### Textauszug
|---|

# Krähen holen mir die Fische weg



## Uli (15. Apr. 2007)

hallo,
heute morgen als ich an den teich kam ist eine krähe mit einem ca.12 bis 15 zentimeter __ goldfisch abgehauen.gestern morgen habe ich auch eine krähe verscheucht und sie hat ihr opfer liegen lassen.mich wundert das die kraehen an so große fische dran gehen.wenn ich wie letztes jahr nochmal eine junge kraehe in die finger bekomme drehe ich ihr den hals um!und der __ reiher kreiste hier heute morgen auch schon wieder,es läuft gut im moment 
gruß uli


----------



## Heiko H. (15. Apr. 2007)

*AW: Krähen holen mir die Fische weg*

Hi Uli,

hast du nicht einen Reiherschutz um deinen Teich gespannt?

|---|

### Dateneinträge
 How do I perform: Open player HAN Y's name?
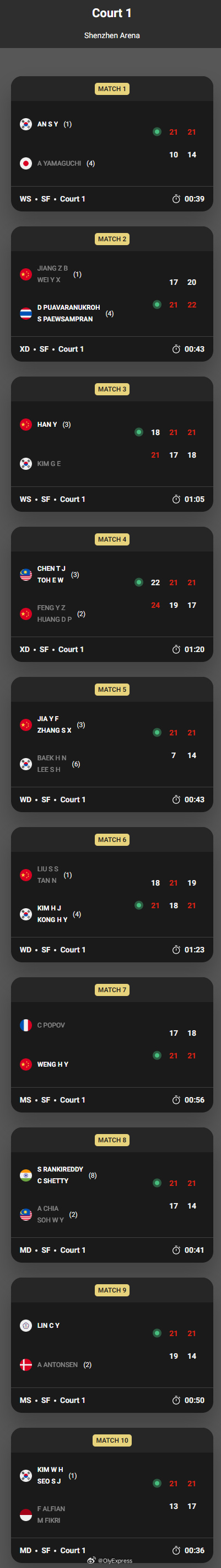pyautogui.click(x=47, y=424)
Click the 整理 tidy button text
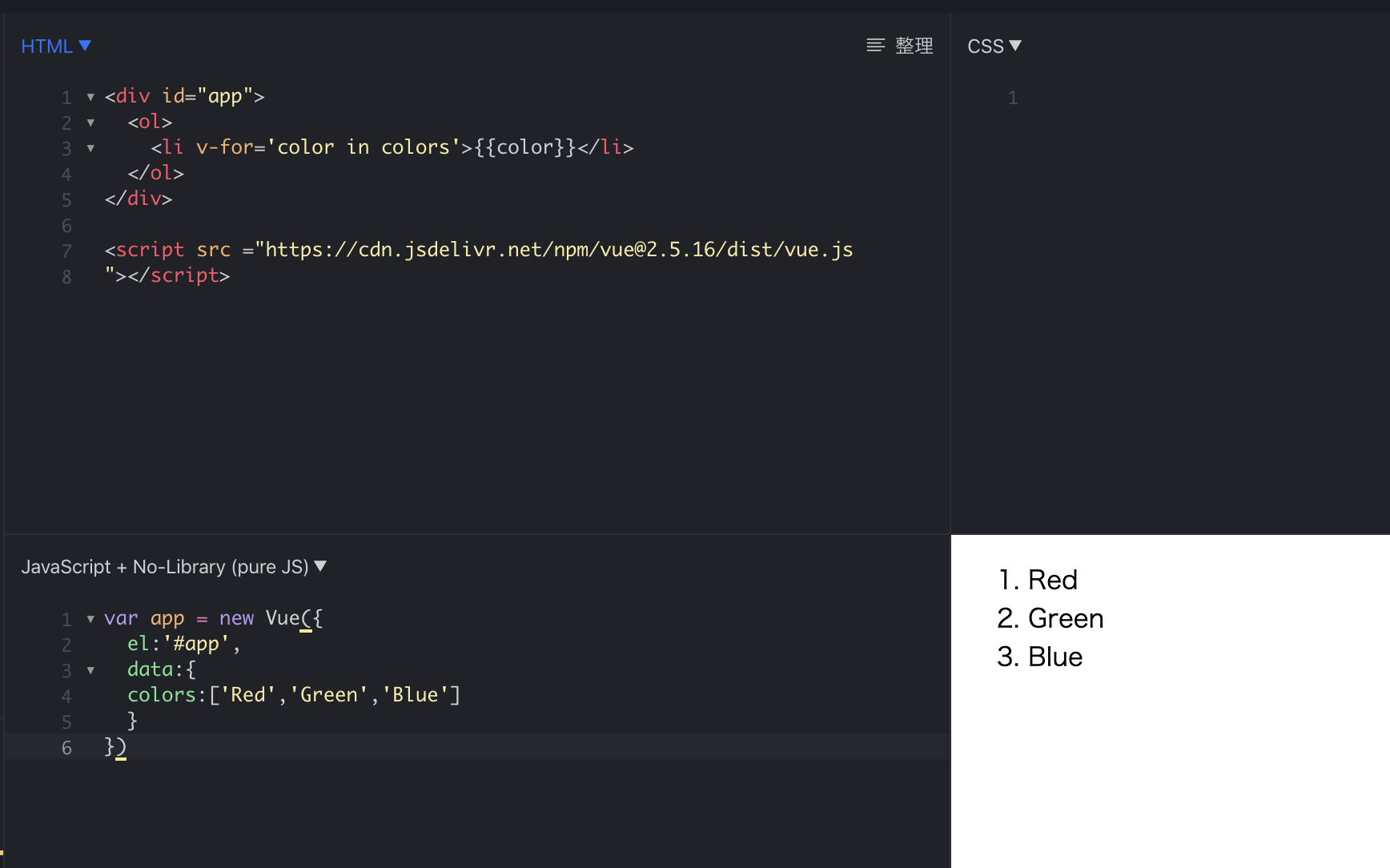 click(x=914, y=46)
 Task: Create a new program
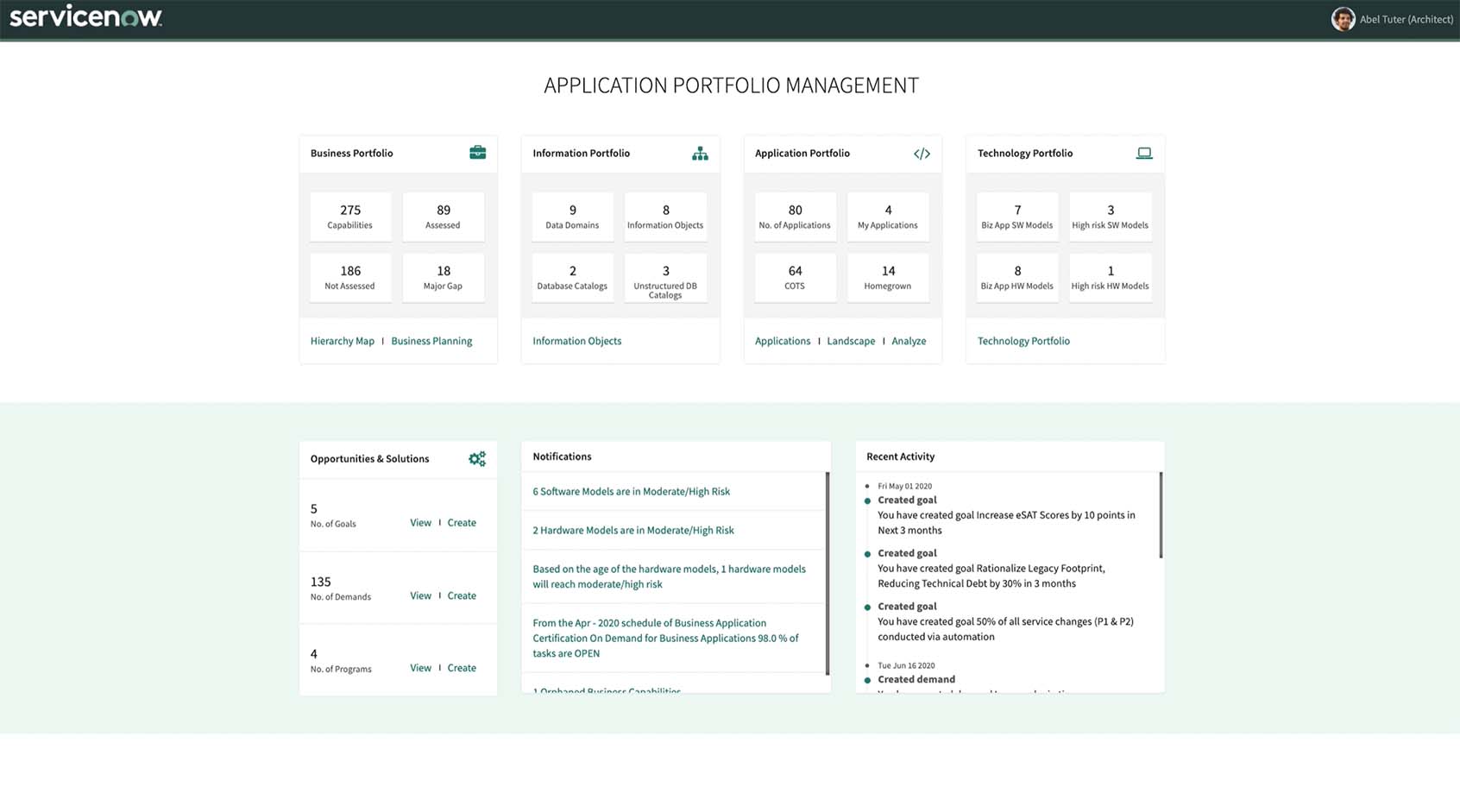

|---|

### Aufgabenstellung
Gib den Textauszug von „## Uli (15.“ bis einschließlich „H. (15. Apr. 2007)“ erneut wieder und tausche dabei „goldfisch“ gegen „Koi“ aus. Die Einträge stammen aus einer anderen Quelle als der Textauszug.

### Ergebnis
## Uli (15. Apr. 2007)

hallo,
heute morgen als ich an den teich kam ist eine krähe mit einem ca.12 bis 15 zentimeter __ Koi abgehauen.gestern morgen habe ich auch eine krähe verscheucht und sie hat ihr opfer liegen lassen.mich wundert das die kraehen an so große fische dran gehen.wenn ich wie letztes jahr nochmal eine junge kraehe in die finger bekomme drehe ich ihr den hals um!und der __ reiher kreiste hier heute morgen auch schon wieder,es läuft gut im moment 
gruß uli


----------



## Heiko H. (15. Apr. 2007)